Deliverables for Today
- Forecasting Concepts Summary (with examples)
- Forecast KPIs Cheat Sheet (formulas, examples, interpretations)
- Notes summarizing important fields in the forecast datasets
- Mini-Plan for Forecast Error Analysis (questions to investigate)
Practice Interview Questions for Day 6
- What is MAPE, and why is it important for sales forecasting accuracy?
- How would you explain forecast bias to a business stakeholder?
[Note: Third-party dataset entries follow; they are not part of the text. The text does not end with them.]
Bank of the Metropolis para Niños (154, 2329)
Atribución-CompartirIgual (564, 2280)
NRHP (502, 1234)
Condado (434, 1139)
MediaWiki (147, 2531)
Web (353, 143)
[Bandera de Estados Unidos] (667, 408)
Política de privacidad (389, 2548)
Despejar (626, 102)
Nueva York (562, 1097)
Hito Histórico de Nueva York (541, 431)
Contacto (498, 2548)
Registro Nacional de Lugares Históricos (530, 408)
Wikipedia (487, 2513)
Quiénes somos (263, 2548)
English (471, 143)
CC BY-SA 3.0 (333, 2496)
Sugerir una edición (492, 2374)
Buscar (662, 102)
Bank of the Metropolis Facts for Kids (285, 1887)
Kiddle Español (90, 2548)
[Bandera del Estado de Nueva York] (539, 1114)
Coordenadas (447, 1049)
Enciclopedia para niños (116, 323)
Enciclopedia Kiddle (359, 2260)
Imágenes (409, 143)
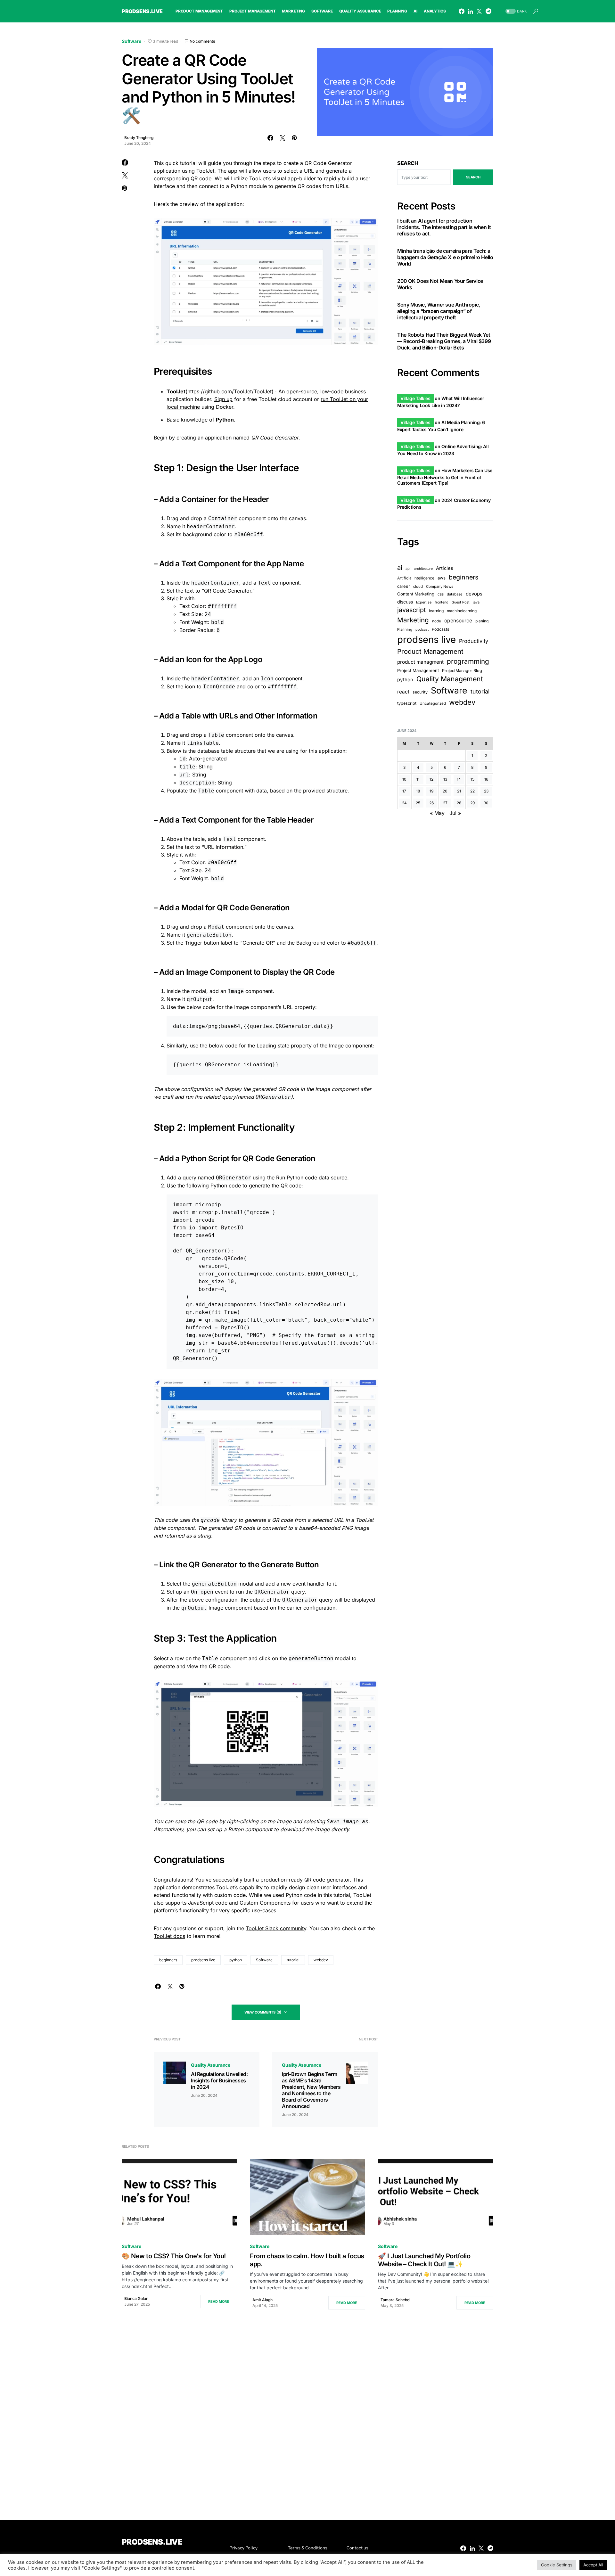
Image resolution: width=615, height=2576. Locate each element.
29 (472, 803)
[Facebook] (461, 11)
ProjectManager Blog (462, 670)
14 (459, 779)
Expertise (423, 602)
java (476, 602)
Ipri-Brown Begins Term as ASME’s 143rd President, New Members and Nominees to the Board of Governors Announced (311, 2090)
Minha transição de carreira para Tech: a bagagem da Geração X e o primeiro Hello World (445, 257)
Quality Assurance (210, 2065)
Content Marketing (415, 594)
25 (418, 803)
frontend (441, 602)
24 (404, 803)
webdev (321, 1959)
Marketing (413, 620)
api (408, 568)
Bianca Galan (136, 2298)
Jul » (455, 813)
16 (486, 779)
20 (445, 791)
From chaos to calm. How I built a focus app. (307, 2260)
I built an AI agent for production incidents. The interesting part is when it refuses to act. (444, 227)
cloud (418, 587)
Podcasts (440, 629)
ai (399, 567)
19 (431, 791)
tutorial (293, 1959)
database (455, 594)
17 (404, 791)
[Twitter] (479, 11)
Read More (218, 2301)
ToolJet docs (169, 1936)
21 (459, 791)
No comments (202, 41)
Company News (439, 587)
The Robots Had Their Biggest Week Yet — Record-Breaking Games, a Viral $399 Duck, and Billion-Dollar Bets (444, 341)
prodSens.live (142, 11)
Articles (444, 568)
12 (431, 779)
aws (442, 577)
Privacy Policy (243, 2548)
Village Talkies (415, 398)
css (441, 594)
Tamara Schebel (395, 2299)
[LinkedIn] (470, 11)
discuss (405, 601)
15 (472, 779)
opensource (458, 621)
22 (472, 791)
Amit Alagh (262, 2299)
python (235, 1959)
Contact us (357, 2548)
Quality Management (449, 679)
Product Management (430, 651)
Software (131, 41)
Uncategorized (433, 703)
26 (431, 803)
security (420, 692)
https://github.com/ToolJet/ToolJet (229, 391)
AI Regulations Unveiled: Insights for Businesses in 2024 (219, 2080)
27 (445, 803)
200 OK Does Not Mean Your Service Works (440, 284)
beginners (168, 1959)
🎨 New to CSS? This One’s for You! (174, 2256)
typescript (406, 703)
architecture (423, 569)
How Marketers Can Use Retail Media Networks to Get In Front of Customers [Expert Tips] (444, 477)
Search (407, 163)
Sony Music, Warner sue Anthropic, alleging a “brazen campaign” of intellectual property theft (438, 311)
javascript (411, 610)
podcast (422, 630)
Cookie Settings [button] (556, 2564)
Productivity (473, 641)
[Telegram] (488, 11)
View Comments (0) (262, 2012)
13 (445, 779)
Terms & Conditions (307, 2548)
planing (481, 621)
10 (404, 779)
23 (486, 791)
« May (437, 813)
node (436, 621)
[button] (515, 11)
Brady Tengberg (138, 137)
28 (459, 803)
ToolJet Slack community (276, 1928)
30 (486, 803)
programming (468, 661)
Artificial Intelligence (415, 578)
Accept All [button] (593, 2564)
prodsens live (203, 1959)
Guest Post (461, 602)
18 (418, 791)
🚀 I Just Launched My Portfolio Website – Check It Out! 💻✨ (424, 2260)
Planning (404, 629)
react (403, 692)
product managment (420, 662)
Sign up (223, 399)
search (473, 177)
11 (418, 779)
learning (436, 610)
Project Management (418, 670)
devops (474, 594)
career (403, 586)
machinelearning (462, 611)
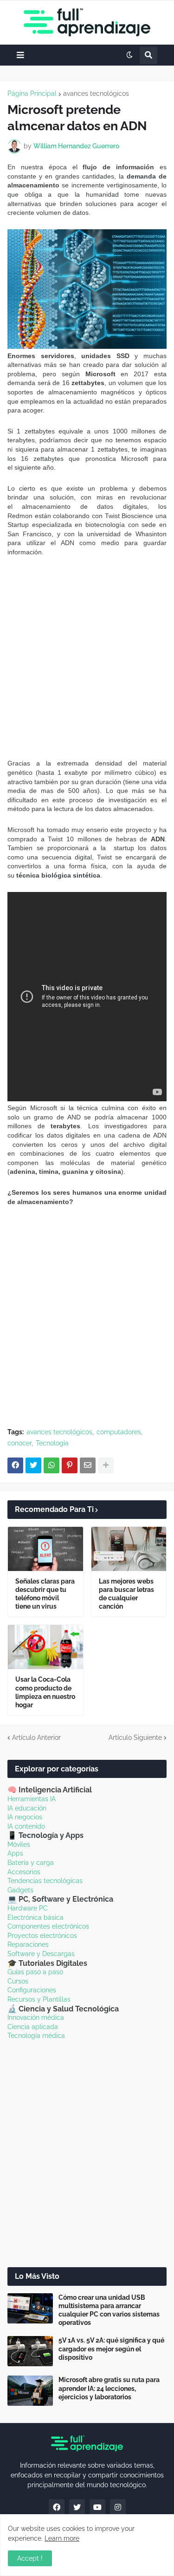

- If you observe a high MAD value across SKUs, what would that indicate?
- How do poor forecast accuracy metrics impact inventory and production planning?
- What steps would you take if you consistently see over-forecasting for a product line?
Bonus Practice Tip:
Try explaining in under 90 seconds:
“If MAPE is 30% for a product, what does it tell you, and what action would you suggest?”